Reputation: 781
Let a
be a big scipy.sparse
matrix and IJ={(i0,j0),(i1,j1),...} a set of positions. How can I efficiently set all the entries in a
in positions IJ
to 0? Something like a[IJ]=0
.
In Mathematica, I would create a new sparse matrix b
with background value 1 (instead of 0) and all entries in IJ
. Then, I would use a=a*b
(entry-wise multiplication). That does not seem to be an option here.
A toy example:
import scipy.sparse as sp
import numpy as np
np.set_printoptions(linewidth=200,edgeitems=5,precision=4)
m=n=10**1;
a=sp.random(m,n,4/m,format='csr'); print(a.toarray())
IJ=np.array([range(0,n,2),range(0,n,2)]); print(IJ) #every second diagonal
Upvotes: 0
Views: 202
Reputation: 287
The scipy sparse matrices can't have a non-zero background value. While it it possible to make a "sparse" matrix with lots of non-zero value, the performance (speed & memory) would be far worse than dense matrix multiplication.

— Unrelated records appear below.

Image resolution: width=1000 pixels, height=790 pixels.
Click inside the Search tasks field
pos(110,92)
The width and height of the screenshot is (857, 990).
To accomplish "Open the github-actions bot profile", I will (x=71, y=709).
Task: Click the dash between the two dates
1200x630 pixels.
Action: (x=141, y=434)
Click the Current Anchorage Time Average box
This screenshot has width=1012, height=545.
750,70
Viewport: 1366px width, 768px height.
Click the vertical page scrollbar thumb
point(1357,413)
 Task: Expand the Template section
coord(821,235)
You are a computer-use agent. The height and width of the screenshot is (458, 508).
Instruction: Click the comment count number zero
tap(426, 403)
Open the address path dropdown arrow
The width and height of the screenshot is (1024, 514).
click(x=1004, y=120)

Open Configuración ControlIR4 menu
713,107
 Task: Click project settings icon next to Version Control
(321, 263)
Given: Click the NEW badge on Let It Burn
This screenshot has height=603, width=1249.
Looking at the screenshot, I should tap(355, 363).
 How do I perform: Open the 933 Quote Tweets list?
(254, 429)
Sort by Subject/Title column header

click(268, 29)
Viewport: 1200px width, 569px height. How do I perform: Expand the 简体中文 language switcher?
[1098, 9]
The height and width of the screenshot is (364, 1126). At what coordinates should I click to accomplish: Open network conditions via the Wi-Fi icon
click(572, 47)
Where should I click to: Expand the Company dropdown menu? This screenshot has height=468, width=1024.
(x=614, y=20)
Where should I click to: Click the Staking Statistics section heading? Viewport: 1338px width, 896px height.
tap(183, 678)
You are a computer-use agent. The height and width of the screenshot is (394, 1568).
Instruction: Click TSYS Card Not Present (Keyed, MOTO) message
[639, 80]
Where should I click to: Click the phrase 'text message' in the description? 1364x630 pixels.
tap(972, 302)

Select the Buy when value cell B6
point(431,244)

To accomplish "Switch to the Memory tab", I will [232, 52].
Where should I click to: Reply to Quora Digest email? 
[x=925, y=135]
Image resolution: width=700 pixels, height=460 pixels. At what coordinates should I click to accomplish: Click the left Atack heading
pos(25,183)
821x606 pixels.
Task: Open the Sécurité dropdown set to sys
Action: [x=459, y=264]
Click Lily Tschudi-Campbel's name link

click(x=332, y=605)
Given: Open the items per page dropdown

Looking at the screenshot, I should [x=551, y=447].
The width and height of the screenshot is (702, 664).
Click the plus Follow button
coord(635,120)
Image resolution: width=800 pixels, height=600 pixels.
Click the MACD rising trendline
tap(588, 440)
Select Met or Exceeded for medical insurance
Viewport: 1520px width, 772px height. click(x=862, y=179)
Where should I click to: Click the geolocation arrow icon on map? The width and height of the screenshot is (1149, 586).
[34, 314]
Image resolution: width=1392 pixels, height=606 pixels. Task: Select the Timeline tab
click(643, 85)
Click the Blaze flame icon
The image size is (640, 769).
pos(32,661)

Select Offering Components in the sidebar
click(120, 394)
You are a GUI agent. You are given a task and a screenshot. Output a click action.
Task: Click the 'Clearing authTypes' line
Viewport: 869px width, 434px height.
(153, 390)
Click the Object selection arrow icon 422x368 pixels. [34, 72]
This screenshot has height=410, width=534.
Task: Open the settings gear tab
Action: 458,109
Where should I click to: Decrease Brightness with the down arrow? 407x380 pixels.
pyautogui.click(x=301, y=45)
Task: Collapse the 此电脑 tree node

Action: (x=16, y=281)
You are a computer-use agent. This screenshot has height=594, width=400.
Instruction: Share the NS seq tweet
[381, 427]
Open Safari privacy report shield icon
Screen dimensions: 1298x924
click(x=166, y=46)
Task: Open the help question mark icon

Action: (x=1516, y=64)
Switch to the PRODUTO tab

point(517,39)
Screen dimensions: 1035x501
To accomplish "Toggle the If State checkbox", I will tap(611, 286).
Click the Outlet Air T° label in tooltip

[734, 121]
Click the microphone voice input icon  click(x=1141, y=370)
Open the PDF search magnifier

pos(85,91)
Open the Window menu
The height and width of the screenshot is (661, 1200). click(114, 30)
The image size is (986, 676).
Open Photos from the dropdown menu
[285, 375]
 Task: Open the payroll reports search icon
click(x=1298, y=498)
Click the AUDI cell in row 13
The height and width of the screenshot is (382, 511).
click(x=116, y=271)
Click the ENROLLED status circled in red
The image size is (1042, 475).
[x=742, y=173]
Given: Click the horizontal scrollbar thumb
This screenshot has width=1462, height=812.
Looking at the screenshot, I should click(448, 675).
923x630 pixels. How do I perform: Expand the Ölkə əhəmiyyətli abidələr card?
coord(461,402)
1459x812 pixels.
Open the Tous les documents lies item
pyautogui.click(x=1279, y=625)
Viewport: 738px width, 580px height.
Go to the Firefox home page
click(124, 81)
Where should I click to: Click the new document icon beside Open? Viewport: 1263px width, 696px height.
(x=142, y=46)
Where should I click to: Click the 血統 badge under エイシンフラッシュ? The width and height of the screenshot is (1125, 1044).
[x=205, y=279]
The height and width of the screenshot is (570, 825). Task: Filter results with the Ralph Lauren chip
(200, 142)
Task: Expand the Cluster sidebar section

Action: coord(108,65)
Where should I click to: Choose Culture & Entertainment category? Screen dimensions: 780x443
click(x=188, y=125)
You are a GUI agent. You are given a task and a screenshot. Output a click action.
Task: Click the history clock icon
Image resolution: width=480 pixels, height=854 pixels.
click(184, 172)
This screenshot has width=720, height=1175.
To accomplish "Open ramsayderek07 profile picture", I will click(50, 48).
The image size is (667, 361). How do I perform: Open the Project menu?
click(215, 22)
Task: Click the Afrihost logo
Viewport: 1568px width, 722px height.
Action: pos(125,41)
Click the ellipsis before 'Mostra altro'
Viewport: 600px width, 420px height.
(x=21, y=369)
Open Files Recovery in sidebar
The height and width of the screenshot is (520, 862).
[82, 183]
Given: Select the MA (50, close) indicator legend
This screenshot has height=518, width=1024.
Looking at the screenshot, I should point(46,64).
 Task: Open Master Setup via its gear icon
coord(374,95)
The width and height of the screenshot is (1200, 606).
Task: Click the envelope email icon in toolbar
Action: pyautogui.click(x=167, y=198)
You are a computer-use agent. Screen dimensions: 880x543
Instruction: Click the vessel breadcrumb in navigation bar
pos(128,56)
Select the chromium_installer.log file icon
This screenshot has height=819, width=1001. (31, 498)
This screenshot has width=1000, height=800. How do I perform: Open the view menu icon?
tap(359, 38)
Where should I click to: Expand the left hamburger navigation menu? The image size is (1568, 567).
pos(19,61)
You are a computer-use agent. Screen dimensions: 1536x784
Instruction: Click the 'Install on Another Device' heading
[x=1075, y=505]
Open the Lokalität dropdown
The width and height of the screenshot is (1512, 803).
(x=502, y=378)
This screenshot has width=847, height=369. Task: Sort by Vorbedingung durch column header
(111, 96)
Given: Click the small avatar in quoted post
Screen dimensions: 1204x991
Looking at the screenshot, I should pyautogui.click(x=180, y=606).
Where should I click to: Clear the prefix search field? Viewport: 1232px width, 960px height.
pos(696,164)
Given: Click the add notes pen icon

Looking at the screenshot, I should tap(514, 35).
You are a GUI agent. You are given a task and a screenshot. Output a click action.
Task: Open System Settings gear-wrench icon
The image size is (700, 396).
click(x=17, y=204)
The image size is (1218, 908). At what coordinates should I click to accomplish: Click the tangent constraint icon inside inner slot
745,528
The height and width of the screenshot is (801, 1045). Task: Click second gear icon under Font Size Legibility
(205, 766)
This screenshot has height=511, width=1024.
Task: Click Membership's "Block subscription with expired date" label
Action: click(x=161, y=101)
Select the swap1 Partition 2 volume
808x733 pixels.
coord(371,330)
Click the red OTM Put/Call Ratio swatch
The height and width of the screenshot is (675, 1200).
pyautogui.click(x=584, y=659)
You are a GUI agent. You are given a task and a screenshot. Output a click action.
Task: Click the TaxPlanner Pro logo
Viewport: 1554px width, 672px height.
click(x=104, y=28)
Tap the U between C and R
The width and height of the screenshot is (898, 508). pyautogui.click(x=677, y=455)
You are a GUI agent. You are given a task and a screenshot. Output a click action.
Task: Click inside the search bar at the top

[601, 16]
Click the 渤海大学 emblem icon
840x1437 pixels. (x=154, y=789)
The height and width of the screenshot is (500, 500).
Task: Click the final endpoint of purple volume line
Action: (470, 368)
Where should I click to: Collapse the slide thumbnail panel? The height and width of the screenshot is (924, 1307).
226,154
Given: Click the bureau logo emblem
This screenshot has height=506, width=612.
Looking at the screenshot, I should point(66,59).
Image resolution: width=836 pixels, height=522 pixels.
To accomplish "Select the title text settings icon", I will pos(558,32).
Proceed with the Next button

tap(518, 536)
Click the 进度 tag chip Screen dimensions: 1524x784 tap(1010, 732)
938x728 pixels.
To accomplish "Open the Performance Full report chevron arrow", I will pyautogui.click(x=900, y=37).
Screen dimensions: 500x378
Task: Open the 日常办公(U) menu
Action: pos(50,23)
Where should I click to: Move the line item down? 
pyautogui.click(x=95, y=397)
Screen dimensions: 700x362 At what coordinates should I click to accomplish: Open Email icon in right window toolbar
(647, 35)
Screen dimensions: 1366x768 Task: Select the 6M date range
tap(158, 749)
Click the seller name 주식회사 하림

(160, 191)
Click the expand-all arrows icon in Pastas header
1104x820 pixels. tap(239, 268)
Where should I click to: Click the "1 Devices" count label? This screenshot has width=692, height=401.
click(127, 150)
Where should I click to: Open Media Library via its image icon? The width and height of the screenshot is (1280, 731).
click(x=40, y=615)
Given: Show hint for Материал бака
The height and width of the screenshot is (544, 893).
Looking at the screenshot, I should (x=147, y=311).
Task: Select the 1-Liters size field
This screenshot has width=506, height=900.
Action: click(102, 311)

A possible work-around is to rewrite every sparse matrix to have a default value of zero. For example, if matrix Y'
contains mostly 1, I can replace Y'
by I - Y
where Y = I - Y'
and I
is the identity matrix.
import scipy.sparse as sp
import numpy as np
size = (100, 100)
x = np.random.uniform(-1, 1, size=size)
y = sp.random(*size, 0.001, format='csr')
# Z = (I - Y)X = X - YX
z = x - y.multiply(x)
# A = X(I - Y) = X - XY = X - transpose(YX)
a = x - y.multiply(x).T
Upvotes: 1
Reputation: 117681
You are almost there. To go by your definitions, all you'd need to do is:
a[IJ[0],IJ[1]] = 0
Note that scipy will warn you:
SparseEfficiencyWarning: Changing the sparsity structure of a csr_matrix is expensive. lil_matrix is more efficient.